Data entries
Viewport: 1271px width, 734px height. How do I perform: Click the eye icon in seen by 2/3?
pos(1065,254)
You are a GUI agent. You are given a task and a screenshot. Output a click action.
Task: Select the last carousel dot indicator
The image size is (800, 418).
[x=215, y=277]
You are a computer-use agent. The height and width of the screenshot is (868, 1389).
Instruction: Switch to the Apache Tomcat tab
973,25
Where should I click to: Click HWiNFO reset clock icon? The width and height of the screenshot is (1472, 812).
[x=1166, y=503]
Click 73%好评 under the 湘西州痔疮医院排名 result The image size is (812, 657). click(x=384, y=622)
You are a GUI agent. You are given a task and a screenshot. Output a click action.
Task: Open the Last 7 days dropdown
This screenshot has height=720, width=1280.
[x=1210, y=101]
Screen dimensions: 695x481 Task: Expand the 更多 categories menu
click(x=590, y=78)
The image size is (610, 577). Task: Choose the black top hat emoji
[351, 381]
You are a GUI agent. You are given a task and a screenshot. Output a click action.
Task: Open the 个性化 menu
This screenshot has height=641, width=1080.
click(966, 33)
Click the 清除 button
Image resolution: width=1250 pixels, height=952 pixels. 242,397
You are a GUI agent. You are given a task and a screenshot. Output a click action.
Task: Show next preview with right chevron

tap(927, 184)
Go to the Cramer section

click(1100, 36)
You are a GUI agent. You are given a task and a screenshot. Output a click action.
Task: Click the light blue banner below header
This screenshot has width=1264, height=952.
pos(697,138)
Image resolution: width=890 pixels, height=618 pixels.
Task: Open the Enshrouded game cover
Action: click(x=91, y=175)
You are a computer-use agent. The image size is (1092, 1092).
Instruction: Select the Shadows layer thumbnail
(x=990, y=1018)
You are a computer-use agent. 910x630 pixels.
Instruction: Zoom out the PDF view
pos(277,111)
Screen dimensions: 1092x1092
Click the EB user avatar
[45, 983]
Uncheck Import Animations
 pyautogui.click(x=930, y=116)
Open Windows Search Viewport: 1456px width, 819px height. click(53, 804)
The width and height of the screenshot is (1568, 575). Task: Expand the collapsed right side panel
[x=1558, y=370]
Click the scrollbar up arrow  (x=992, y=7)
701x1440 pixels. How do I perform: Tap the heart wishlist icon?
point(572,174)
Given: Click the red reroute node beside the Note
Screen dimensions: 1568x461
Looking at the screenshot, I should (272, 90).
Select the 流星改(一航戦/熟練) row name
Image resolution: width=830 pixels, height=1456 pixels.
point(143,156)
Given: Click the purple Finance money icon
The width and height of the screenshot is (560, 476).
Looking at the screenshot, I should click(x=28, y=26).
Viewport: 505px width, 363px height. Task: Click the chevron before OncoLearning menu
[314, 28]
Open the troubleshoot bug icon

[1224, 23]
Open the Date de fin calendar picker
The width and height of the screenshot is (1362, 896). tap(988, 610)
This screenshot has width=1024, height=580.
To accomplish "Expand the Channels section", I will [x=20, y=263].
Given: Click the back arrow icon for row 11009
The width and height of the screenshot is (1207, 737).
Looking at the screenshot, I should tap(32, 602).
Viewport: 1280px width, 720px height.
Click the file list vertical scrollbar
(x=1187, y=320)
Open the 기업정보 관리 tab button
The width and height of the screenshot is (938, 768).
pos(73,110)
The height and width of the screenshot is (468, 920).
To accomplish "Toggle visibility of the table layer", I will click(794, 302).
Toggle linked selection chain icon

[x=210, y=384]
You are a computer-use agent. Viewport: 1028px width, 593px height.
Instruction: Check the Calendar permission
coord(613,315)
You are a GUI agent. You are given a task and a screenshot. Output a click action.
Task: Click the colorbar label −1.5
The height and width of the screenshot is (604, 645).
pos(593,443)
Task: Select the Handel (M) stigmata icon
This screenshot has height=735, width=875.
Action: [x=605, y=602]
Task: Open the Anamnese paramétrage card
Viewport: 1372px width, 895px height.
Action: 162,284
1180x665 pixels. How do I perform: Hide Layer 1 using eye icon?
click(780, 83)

■ Exercise brief ■
Return every line of the records that contains the string "pixels". Matches are case-sensitive.

■ Task response ■
Image resolution: width=1250 pixels, height=952 pixels. 242,397
Image resolution: width=890 pixels, height=618 pixels.
You are a computer-use agent. 910x630 pixels.
701x1440 pixels. How do I perform: Tap the heart wishlist icon?
Image resolution: width=830 pixels, height=1456 pixels.
1180x665 pixels. How do I perform: Hide Layer 1 using eye icon?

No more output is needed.